Spence was born on 11 August 1936 to Muriel (née Crailsham) and Dermot Spence in Surrey in England. His mother was a French researcher while his father worked at an art gallery and a publishing house.
Spence was educated at Winchester College until 1954. He then spent two years in the British Army and was deployed to Germany. He read history at Clare College, Cambridge and received his bachelor's degree in 1959. While at Cambridge he was the editor of the campus magazine and was also the co-editor of British literary magazine Granta. He went to Yale University on a Clare-Mellon Fellowship to study the history and culture of China, receiving an MA and then a PhD in 1965, when he won the John Addison Porter Prize. As part of his graduate training, he spent a year in Australia to study under Fang Chao-ying and Tu Lien-che, scholars of the Qing dynasty.

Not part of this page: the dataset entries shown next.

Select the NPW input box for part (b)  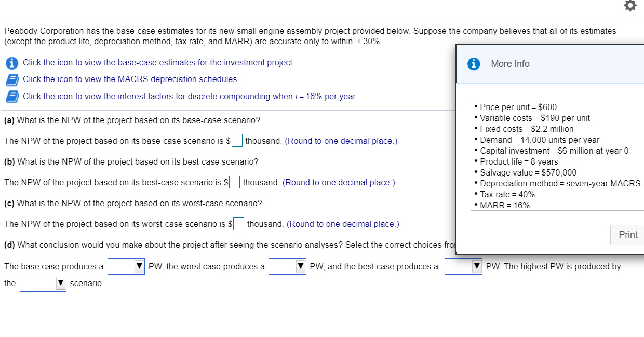234,182
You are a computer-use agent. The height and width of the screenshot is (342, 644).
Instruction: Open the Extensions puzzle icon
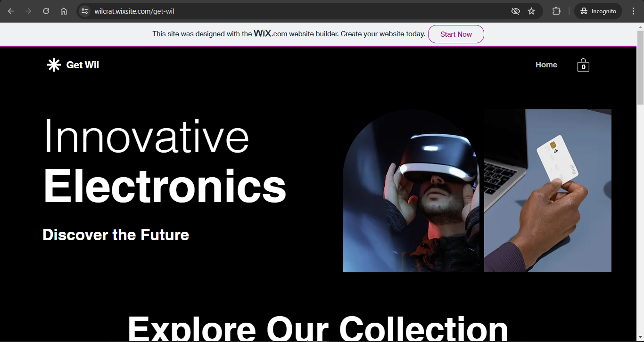pyautogui.click(x=556, y=11)
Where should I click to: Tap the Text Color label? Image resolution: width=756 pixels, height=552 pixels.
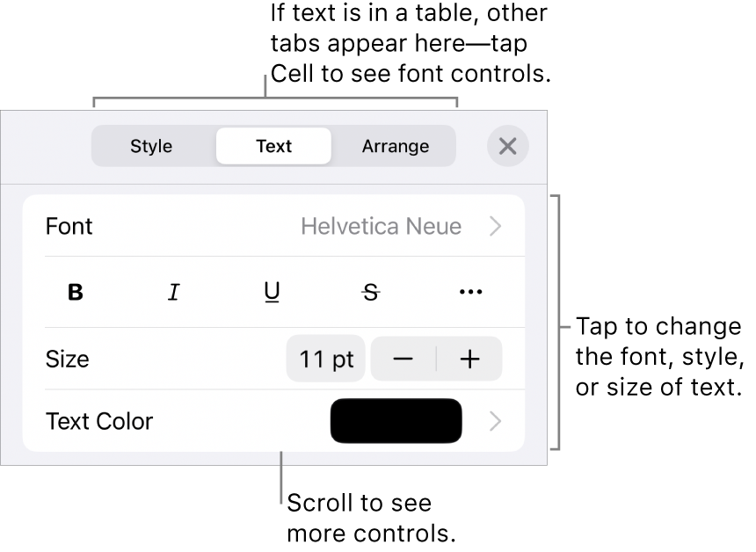pyautogui.click(x=99, y=421)
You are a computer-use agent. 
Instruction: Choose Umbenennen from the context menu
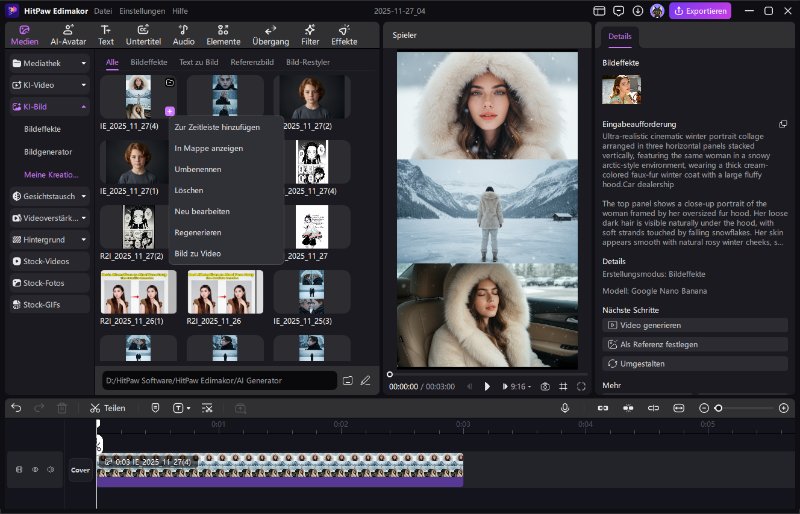198,169
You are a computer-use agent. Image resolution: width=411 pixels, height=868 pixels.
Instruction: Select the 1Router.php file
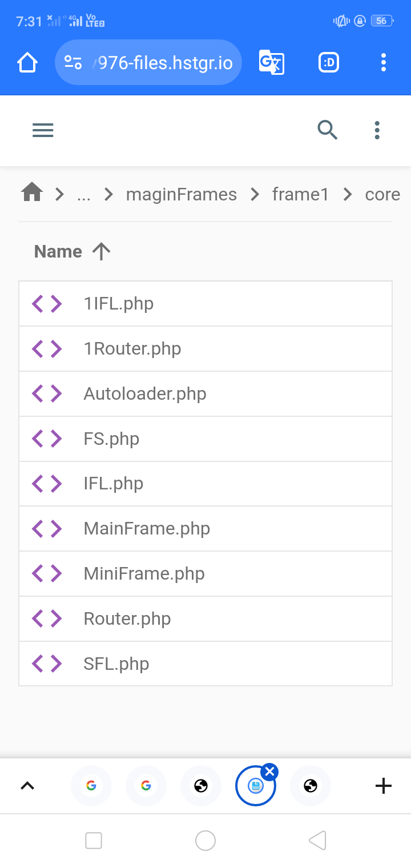pyautogui.click(x=132, y=348)
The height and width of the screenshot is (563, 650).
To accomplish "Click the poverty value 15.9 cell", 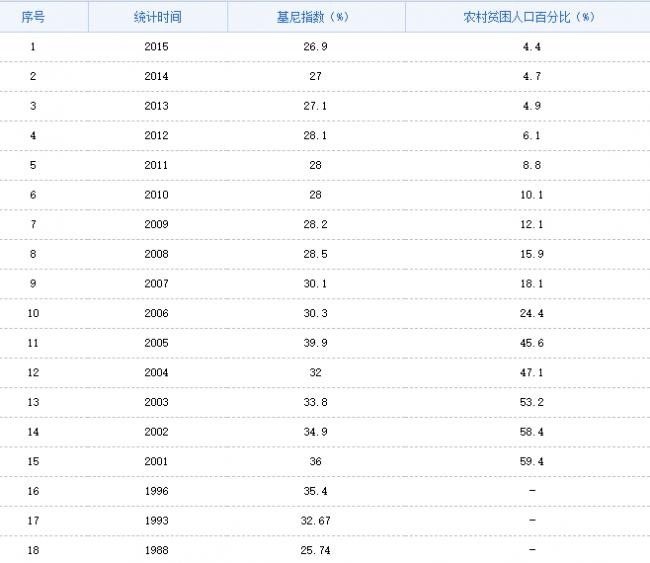I will click(x=532, y=254).
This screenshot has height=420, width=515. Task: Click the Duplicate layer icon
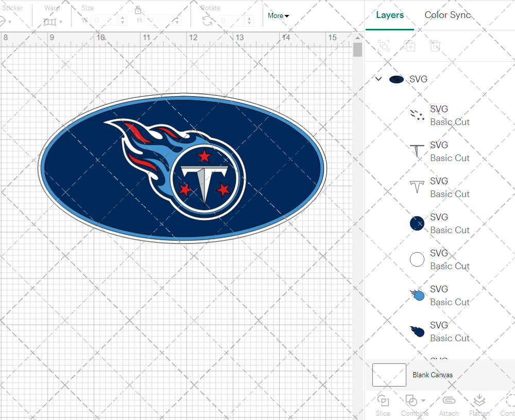click(409, 46)
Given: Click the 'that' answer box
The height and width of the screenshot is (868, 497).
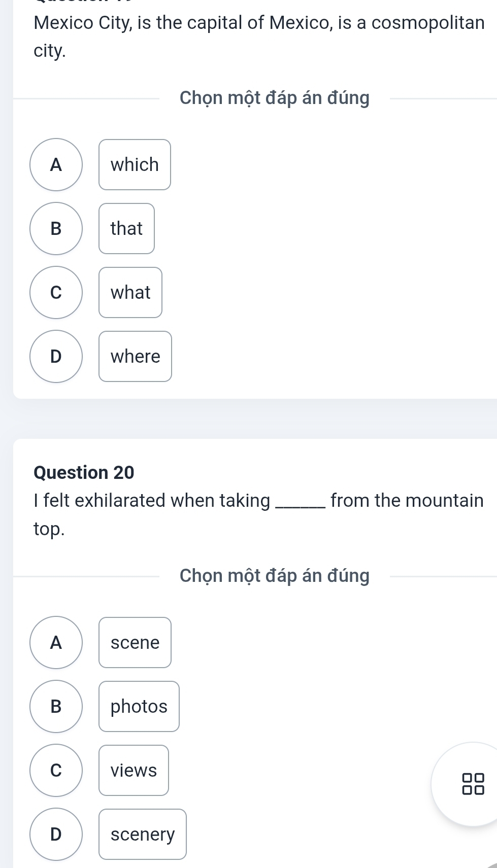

Spence taught a popular undergraduate course at Yale University on the history of modern China, which formed the basis for his book The Search for Modern China (1990). He taught at Yale for more than 40 years. During this time he wrote many books on China that furthered the understanding of the country and its culture with Western audiences. Some of his books during this period included The Search for Modern China (1990), which was published on the back of the Tiananmen Square massacre in 1989, and God's Chinese Son: The Taiping Heavenly Kingdom of Hong Xiuquan (1996).
Spence was president of the American Historical Association between 2004 and 2005. While his primary focus was on Qing dynasty China, he also wrote a biography of Mao Zedong and The Gate of Heavenly Peace, a study of twentieth-century intellectuals and their relation to revolution. He retired from Yale in 2008.
His book The Search for Modern China was a New York Times best seller and documented the evolution of China starting from the decline of the Ming dynasty in the early 1600s to the pro-democracy movement of 1989, while his book Treason by the Book (2001) documented the story of a scholar who took on the third Manchu Emperor in the 1700s.
Spence received eight honorary degrees in the United States as well as from the Chinese University of Hong Kong, and (in 2003) from Oxford University. He was invited to become a visiting professor at Peking University and an honorary professor at Nanjing University. He was named Companion of the Order of St Michael and St George in 2001, and in 2006, he was elected an Honorary Fellow of Clare College, Cambridge.
He received the William C. DeVane Medal of the Yale Chapter of Phi Beta Kappa (1952); a Guggenheim Fellowship (1979); the Los Angeles Times History Prize (1982), and the Vursel Prize of the American Academy and Institute of Arts and Letters (1983). He was elected to the American Academy of Arts and Sciences (1985), named a MacArthur Fellow (1988), appointed to the Council of Scholars of the Library of Congress (1988), elected a member of the American Philosophical Society (1993), and named a corresponding fellow of the British Academy (1997).